The AVPR1A gene and substance use disorders: association, replication, and functional evidence.

September 15, 2011

Maher BS, Vladimirov VI, Latendresse SJ, Thiselton DL, McNamee R, Kang M, Bigdeli TB, Chen X, Riley BP, Hettema JM, Chilcoat H, Heidbreder C, Muglia P, Murrelle EL, Dick DM, Aliev F, Agrawal A, Edenberg HJ, Kramer J, Nurnberger J, Tischfield JA, Devlin B, Ferrell RE, Kirillova GP, Tarter RE, Kendler KS, Vanyukov MM.
2011 Biol Psychiatry. 70(6):519-27. doi: 10.1016/j.biopsych.2011.02.023. PMCID: PMC4083653

BACKGROUND: The liability to addiction has been shown to be highly genetically correlated across drug classes, suggesting nondrug-specific mechanisms.
METHODS: In 757 subjects, we performed association analysis between 1536 single nucleotide polymorphisms (SNPs) in 106 candidate genes and a drug use disorder diagnosis (DUD).
RESULTS: Associations (p ≤ .0008) were detected with three SNPs in the arginine vasopressin 1A receptor gene, AVPR1A, with a gene-wise p value of 3 × 10(-5).
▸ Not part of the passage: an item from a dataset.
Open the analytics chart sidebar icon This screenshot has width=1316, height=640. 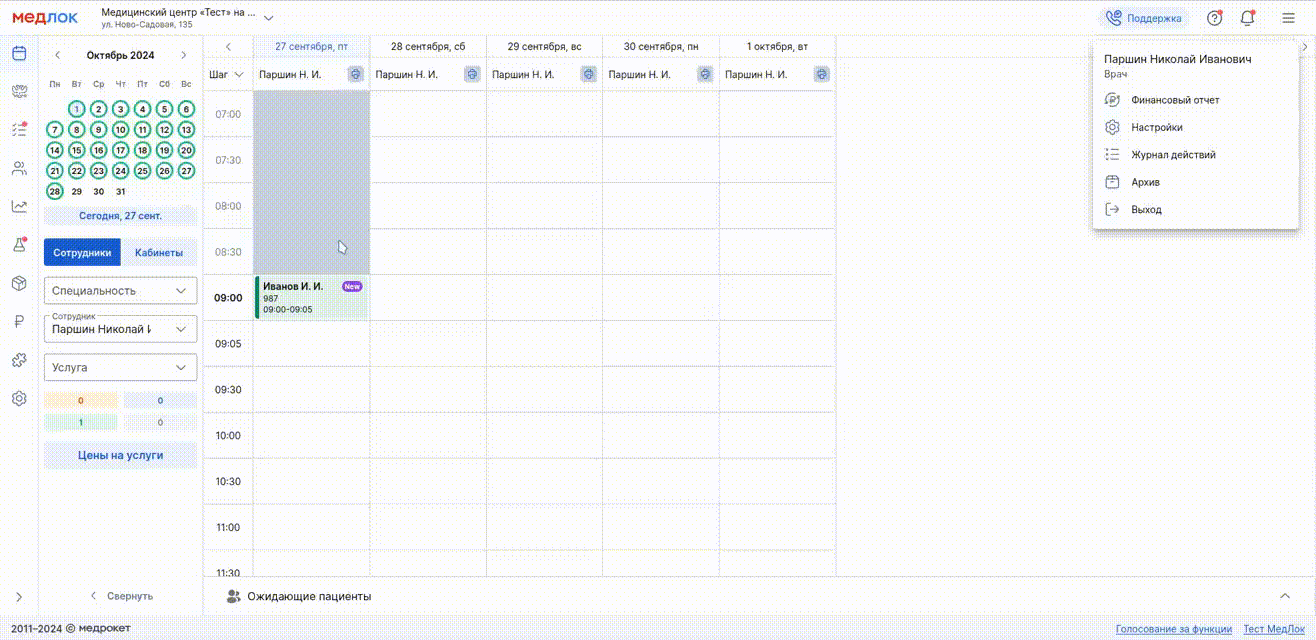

Bioinformatic evidence points to a role for rs11174811 (microRNA binding site disruption) in AVPR1A function. Based on literature implicating AVPR1A in social bonding, we tested spousal satisfaction as a mediator of the association of rs11174811 with the DUD. Spousal satisfaction was significantly associated with DUD in males (p < .0001). The functional AVPR1A SNP, rs11174811, was associated with spousal satisfaction in males (p = .007). Spousal satisfaction was a significant mediator of the relationship between rs11174811 and DUD. We also present replication of the association in males between rs11174811 and substance use in one clinically ascertained (n = 1399) and one epidemiologic sample (n =2231). The direction of the association is consistent across the clinically-ascertained samples but reversed in the epidemiologic sample. Lastly, we found a significant impact of rs11174811 genotype on AVPR1A expression in a postmortem brain sample.
CONCLUSIONS: The findings of this study call for expansion of research into the role of the arginine vasopressin and other neuropeptide system variation in DUD liability.